- Input material -

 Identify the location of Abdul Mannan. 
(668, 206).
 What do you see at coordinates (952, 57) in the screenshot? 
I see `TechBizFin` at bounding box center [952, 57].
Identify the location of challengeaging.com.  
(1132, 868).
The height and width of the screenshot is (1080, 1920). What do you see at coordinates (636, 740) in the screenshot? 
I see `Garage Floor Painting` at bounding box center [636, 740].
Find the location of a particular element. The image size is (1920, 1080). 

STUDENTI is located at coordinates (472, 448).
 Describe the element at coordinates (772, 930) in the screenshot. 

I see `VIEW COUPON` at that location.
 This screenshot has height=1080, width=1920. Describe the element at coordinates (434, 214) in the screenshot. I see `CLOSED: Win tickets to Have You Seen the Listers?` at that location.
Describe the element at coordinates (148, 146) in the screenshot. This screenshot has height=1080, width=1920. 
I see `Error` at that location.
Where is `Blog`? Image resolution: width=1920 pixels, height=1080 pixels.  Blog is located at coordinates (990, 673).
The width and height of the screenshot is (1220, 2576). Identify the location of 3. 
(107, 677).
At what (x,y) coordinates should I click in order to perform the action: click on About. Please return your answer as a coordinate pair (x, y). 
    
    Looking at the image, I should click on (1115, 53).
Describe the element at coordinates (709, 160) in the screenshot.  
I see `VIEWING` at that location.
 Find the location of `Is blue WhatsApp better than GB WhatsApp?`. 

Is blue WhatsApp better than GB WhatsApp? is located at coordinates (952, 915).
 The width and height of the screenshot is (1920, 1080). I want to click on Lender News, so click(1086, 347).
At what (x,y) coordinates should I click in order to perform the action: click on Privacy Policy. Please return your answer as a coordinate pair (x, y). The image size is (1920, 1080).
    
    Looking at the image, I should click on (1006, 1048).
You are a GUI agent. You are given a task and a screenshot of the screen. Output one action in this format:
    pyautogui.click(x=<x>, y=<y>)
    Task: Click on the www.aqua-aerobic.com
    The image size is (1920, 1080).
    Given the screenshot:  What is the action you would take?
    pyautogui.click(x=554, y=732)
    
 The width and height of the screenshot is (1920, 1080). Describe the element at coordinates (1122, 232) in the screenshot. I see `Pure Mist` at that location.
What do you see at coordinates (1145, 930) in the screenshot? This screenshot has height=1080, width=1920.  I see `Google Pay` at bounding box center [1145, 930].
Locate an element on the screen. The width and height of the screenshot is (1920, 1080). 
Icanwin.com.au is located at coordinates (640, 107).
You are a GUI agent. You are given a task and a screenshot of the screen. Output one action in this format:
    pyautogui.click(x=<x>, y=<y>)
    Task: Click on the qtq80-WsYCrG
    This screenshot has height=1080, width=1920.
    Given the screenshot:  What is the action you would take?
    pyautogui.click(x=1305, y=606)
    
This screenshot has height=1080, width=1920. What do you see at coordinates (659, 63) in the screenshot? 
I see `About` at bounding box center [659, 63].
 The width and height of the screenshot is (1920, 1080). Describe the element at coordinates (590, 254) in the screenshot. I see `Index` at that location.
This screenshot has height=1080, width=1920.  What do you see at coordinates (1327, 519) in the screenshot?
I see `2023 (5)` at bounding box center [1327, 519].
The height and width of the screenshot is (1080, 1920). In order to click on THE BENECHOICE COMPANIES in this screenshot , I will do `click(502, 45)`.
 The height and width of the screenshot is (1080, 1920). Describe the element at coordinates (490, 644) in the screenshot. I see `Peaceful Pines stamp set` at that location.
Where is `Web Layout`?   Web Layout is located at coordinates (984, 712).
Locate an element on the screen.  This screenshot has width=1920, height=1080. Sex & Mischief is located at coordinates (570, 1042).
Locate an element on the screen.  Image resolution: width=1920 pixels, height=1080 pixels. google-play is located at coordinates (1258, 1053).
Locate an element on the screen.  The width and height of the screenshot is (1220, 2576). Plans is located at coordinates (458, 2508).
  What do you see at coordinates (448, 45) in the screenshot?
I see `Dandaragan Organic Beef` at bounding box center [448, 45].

- Work to do -
Write out the items above exactly as they appear, the stretch from the line containing "519) in the screenshot?" through the line containing "coordinates (1258, 1053).", both ends included.

- Answer to the task -
This screenshot has height=1080, width=1920.  What do you see at coordinates (1327, 519) in the screenshot?
I see `2023 (5)` at bounding box center [1327, 519].
The height and width of the screenshot is (1080, 1920). In order to click on THE BENECHOICE COMPANIES in this screenshot , I will do `click(502, 45)`.
 The height and width of the screenshot is (1080, 1920). Describe the element at coordinates (490, 644) in the screenshot. I see `Peaceful Pines stamp set` at that location.
Where is `Web Layout`?   Web Layout is located at coordinates (984, 712).
Locate an element on the screen.  This screenshot has width=1920, height=1080. Sex & Mischief is located at coordinates (570, 1042).
Locate an element on the screen.  Image resolution: width=1920 pixels, height=1080 pixels. google-play is located at coordinates (1258, 1053).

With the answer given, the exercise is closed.